Although they (and I) would prefer that CAs could just do the role of issuing certificates with the right names to the right people, Let’s Encrypt is currently obliged by the rules of the Trust Stores (without which their certificates would not be trusted in your OS or web browser) to provide some sort of protection against issuing to sites which deliver malware and suchlike.

They use the Google Safe Browsing API to do this.
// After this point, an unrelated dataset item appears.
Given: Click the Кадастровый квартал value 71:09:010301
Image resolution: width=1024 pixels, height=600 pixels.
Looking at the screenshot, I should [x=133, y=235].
You will most likely find that your site is considered to be unsafe by the Google Safe Browsing system, and if you validate your control of the site you should find Google are able to explain why and maybe help you to fix it.

I hope that helps.

leader · August 5, 2016, 1:23pm

https://www.google.com/transparencyreport/safebrowsing/diagnostic/?hl=en#url=geekfeed.me

geekfeed.me contains deceptive content.

Attackers on this site might try to trick you to download software or steal your information (for example passwords, messages, or credit card information).

gabsoftware · August 5, 2016, 1:41pm

Wow you are right! Turns out that some ads were really nasty! Now trying to solve the problem…

gabsoftware · August 5, 2016, 1:44pm

Yes thanks, I try to solve this problem now. As an advice, don’t use anything else than Adsense because you’re always disapointed one day or another.

system · September 4, 2016, 1:45pm

This topic was automatically closed 30 days after the last reply. New replies are no longer allowed.